Regional Horticulture Research Station (RHRS) at Chapainawabganj has evolved three more new varieties of mangoes.
At a farmers' training programme the RHRS scientists formally released those among the mango growers on June 17.
The varieties are BARI Aam6, 7 and 8.
The speakers at the function said, Chapainawabganj being the largest mango growing district has more than 16 lakh mango trees on 2,300 hectares of land.
The mangoes produced in the district meeting yearly demand in the country aslo deserve export to other countries, they added.
The newly released mangoes are regularly bearing and tasty, they said.

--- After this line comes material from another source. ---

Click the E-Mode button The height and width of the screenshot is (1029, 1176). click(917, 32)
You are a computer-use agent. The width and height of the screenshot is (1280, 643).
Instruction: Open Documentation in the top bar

According to authorities, BARI Aam 6,7 and 8 were actually released in October last year. As that was not mango season, they formally released them this month.
With the latest three, the scientists of RHRS in the last 17 years of research have evolved seven new verities of mangoes.
Among those, two varieties belong to kancha mitha (sweet and sour) varieties, two local varieties, one American colour variety and the rest two of hybrid varieties.
There are at least 350 local varieties in the country and most of them grow in Chapainawabganj district, scientists said.
An evaluation committee from Bangladesh Agriculture Research Institute (BARI) comprising breeders, horticulturists and entomologists and pathologists tested and evaluated the seven mango varieties before being formally released.
According to Dr Shafiqul Islam, Principal Scientific Officer of RHRS, the team in their evaluation counted different qualities of the mangoes including regularity in bearing, shape, colour, size, taste, yield and resistance to disease and insects. He said that the station selected 22 varieties of mangoes from a national level mango fair held at the RHRS in 1993 and started research on them.